*** BEREITGESTELLTER AUSZUG

Als „Erlösung“ bezeichnete der Heidelberger CDU-Landtagssabgeordnete und Stadtrat Werner Pfisterer die Erkenntnis der Oberbürgermeisterin Beate Weber, künftig Fakten in den Mittelpunkt der politischen Auseinandersetzung stellen zu wollen:
„Ich werde mich gerne mit Frau Weber über Tatsachen unterhalten, wenn wir über dieselben unstreitigen Sachverhalte sprechen.“ Pfisterer reagierte damit auf einen Brief der Oberbürgermeisterin vom Dienstag. „Als ersten Schritt in diese Richtung wünsche ich mir von einer souveränen OB einen gründlichen Blick in die Protokolle der Ausschuss- und Gemeinderatssitzungen, bevor sie Briefe unterschreibt. Pfisterer hat in den Zeilen der OB eine Reihe von Ungereimtheiten entdeckt: „Da werden Sätze entstellt und neue Zahlen vorgelegt, bis einem ganz schwindelig wird.“
Das beginne schon bei der Behauptung, Pfisterer sei alleiniger Gegner der geplanten Straßenbahntrasse durch die Schwetzinger Straße in Kirchheim. „Tatsächlich haben die CDU-Fraktion, Die Heidelberger und die Freie Wählervereinigung im September 2000 eine ganz klare Position bezogen. Die Fraktionen beantragten eine „Weisung an die HSB, den gestellten Zuschussantrag und das eingeleitete Planfeststellungsverfahren nicht weiterzubetreiben“. In der Sitzung des Haupt- und Finanzausschusses und der späteren Gemeinderatssitzung im November 2000 machte die CDU-Fraktion deutlich, dass sie eine Straßenbahn durch die Schwetzinger Straße keinesfalls mittragen wird. Sie verzichtete aber auf eine Weisung an die HSB, um mögliche GVFG-Fördermittel für eine andere Trasse nach Kirchheim nicht zu gefährden.

******

(SCHRIFTLICHE ANFRAGE A) Welche drei Fraktionen bezogen laut dem Auszug im September 2000 eine ganz klare Position?

*** BEREITGESTELLTES MATERIAL

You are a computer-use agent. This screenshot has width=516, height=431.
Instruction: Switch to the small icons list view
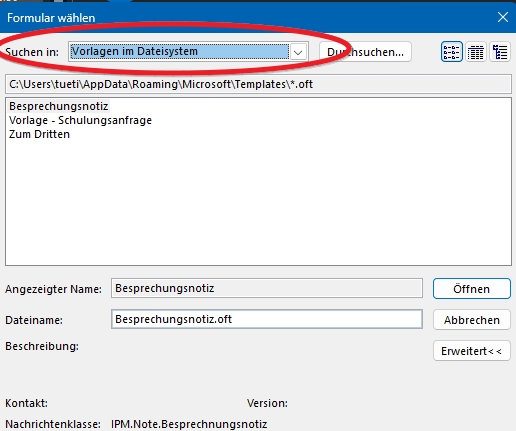pyautogui.click(x=452, y=52)
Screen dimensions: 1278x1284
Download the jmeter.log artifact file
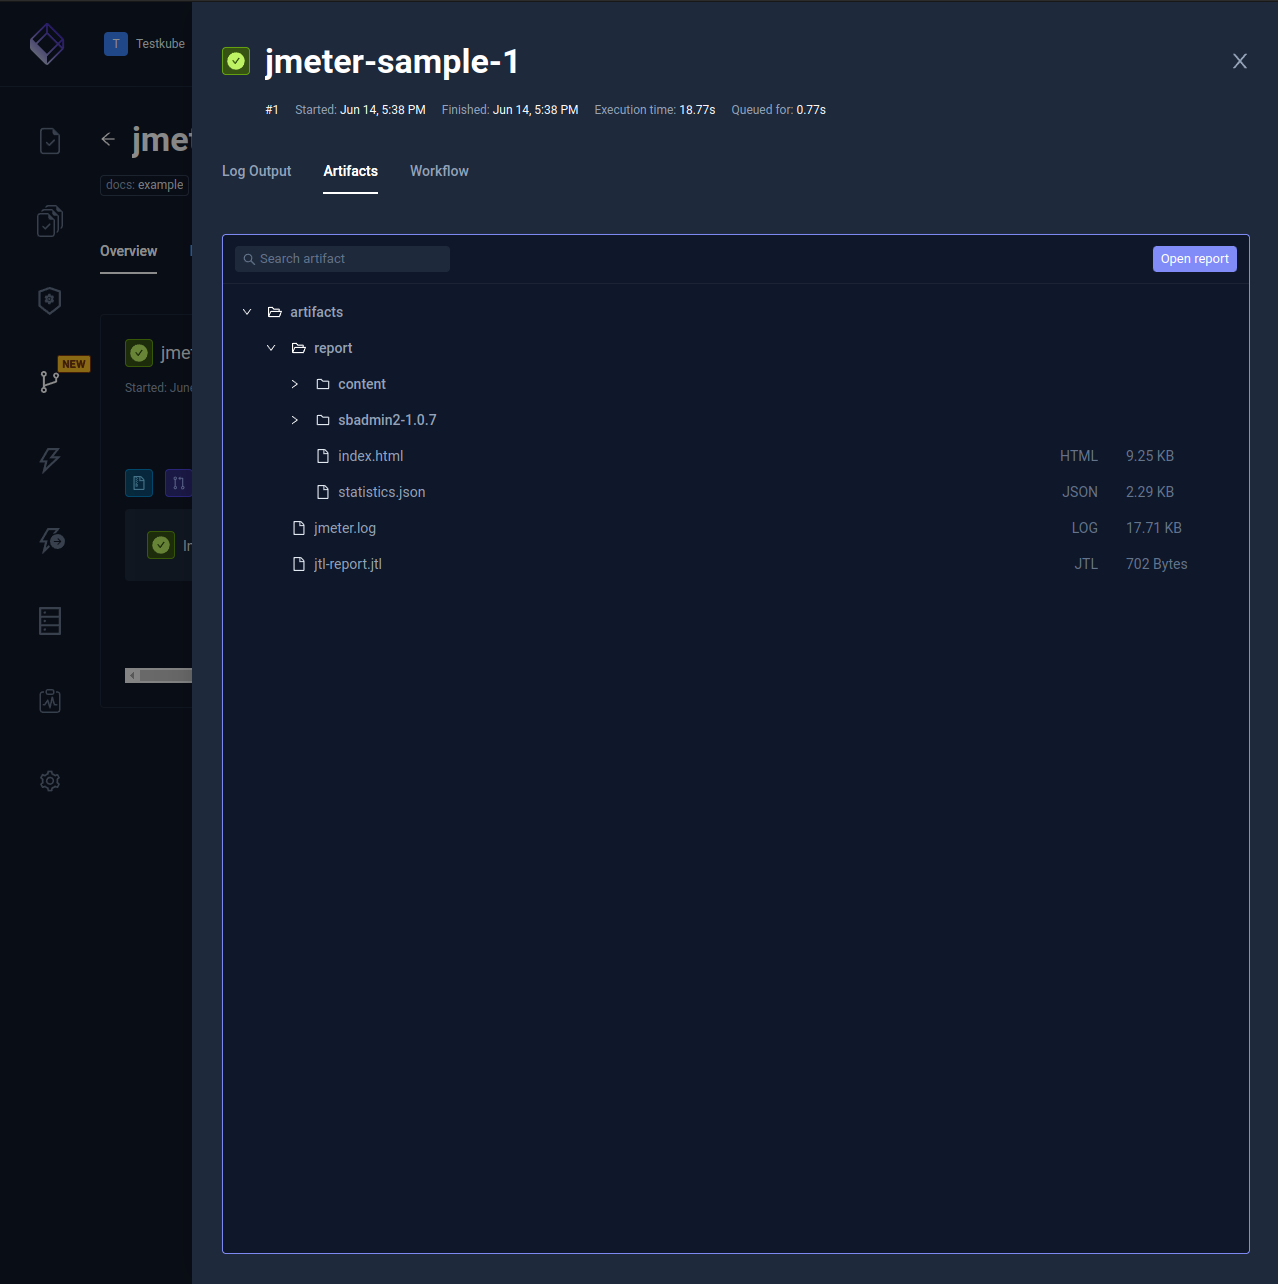(x=345, y=528)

******

(SCHRIFTLICHE ANFRAGE B) Gib aus den Zeilen nur den Abschnitt von der Zeile mit „Screen dimensions: 1278x1284“ bis zum Ende der Zeilen als CSV mit den zwei Spalten „anfrage“ und „ergebnis“ wieder. Setze dabei je Aufgabe den Text und die zugehörige Antwort jeweils in ein Feld mit Anführungszeichen, ersetze Zeilenumbrüche durch Leerzeichen und lass die Bilder weg.

(VOLLSTÄNDIGE LÖSUNG A) Die CDU-Fraktion, Die Heidelberger und die Freie Wählervereinigung.

(VOLLSTÄNDIGE LÖSUNG B)
anfrage,ergebnis
"Screen dimensions: 1278x1284 Download the jmeter.log artifact file","(x=345, y=528)"